Top of THE INPUT
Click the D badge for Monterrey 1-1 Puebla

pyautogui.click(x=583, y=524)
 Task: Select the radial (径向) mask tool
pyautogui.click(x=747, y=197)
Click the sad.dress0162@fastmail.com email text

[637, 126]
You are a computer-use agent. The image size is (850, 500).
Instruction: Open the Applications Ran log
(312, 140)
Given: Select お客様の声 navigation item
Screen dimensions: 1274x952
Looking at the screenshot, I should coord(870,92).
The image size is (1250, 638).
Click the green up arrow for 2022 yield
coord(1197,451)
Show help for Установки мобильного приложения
Bottom of THE INPUT
Top of THE INPUT
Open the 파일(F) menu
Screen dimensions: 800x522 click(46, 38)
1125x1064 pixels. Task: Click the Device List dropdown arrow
Bottom of THE INPUT
(WORK INSTRUCTIONS):
Could you reproduce exactly the lines of the entries above, from the one with "Click the D badge for Monterrey 1-1 Puebla" through the one with "The image size is (1250, 638).", and nothing else?

(SOLUTION FOR THIS TASK):
Click the D badge for Monterrey 1-1 Puebla

pyautogui.click(x=583, y=524)
 Task: Select the radial (径向) mask tool
pyautogui.click(x=747, y=197)
Click the sad.dress0162@fastmail.com email text

[637, 126]
You are a computer-use agent. The image size is (850, 500).
Instruction: Open the Applications Ran log
(312, 140)
Given: Select お客様の声 navigation item
Screen dimensions: 1274x952
Looking at the screenshot, I should coord(870,92).
The image size is (1250, 638).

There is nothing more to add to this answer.